Muy sólido, maduro y realizado. Con un Proyecto Educativo Institucional que expresa mejor que nunca los propósitos y los deseos que motivaron su fundación. Con un liderazgo visible de Jorge Alejandro, como autor del PEI y rector del Claustro -el cuarto en 40 años, después de Carlos Medellín (1966-1980), Jorge Rojas (1983) y Álvaro Vinueza (1982-83 y 1984-2002)-. Con un inmenso y creciente prestigio académico y pedagógico. Con la feliz realización de antiguos proyectos como la Banda Sinfónica. Con una presencia activa y dinámica de la cultura y el arte en la formación de la sensibilidad de los niños. Con un estilo pedagógico que no hace distinciones ni le otorga valor especial a los apellidos o a las condiciones sociales. Con una convicción muy fuerte de tratar a cada uno de los niños como seres únicos en sus fortalezas pero también en sus debilidades, niños que puedan contar con un Colegio que se adapte a sus necesidades particulares. Me llegan a la memoria muchísimos papás y mamás que han llegado al Claustro buscando la comprensión, la paciencia o la oportunidad para sus niños, que por tener ciertas características únicas por sus talentos o sus dificultades, no fueron admitidos en otros colegios.

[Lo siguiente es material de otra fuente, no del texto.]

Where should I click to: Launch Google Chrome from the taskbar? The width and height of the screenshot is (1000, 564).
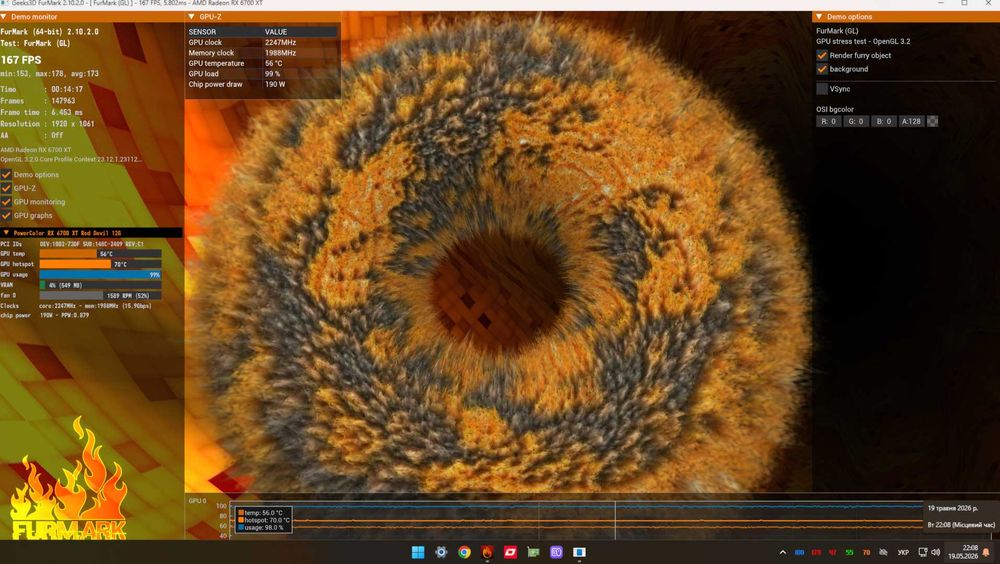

Con un cuerpo de profesores muy profesional, comprometido y de gran estabilidad. Con unos exalumnos que en general se destacan por sus buenos modales, su amabilidad, sus valores. Con unos padres de familia en general muy identificados con los principios y programas del Claustro. Con el trabajo en equipo de una familia que tiene la misma edad que el Colegio y que ha crecido en su compromiso, dedicación y amor por el oficio docente y formador: Angelita, Carlos Eduardo y María José, Jorge Alejandro y Diana, Silvia y Alexander, todos profesores y padres de familia del Claustro, son con sus hijos el símbolo más importante de la continuidad del Colegio y de su proyección en el futuro. Como decimos a veces entre nosotros mismos, ‘mientras haya un Medellín vivo, seguirá existiendo el Claustro Moderno’.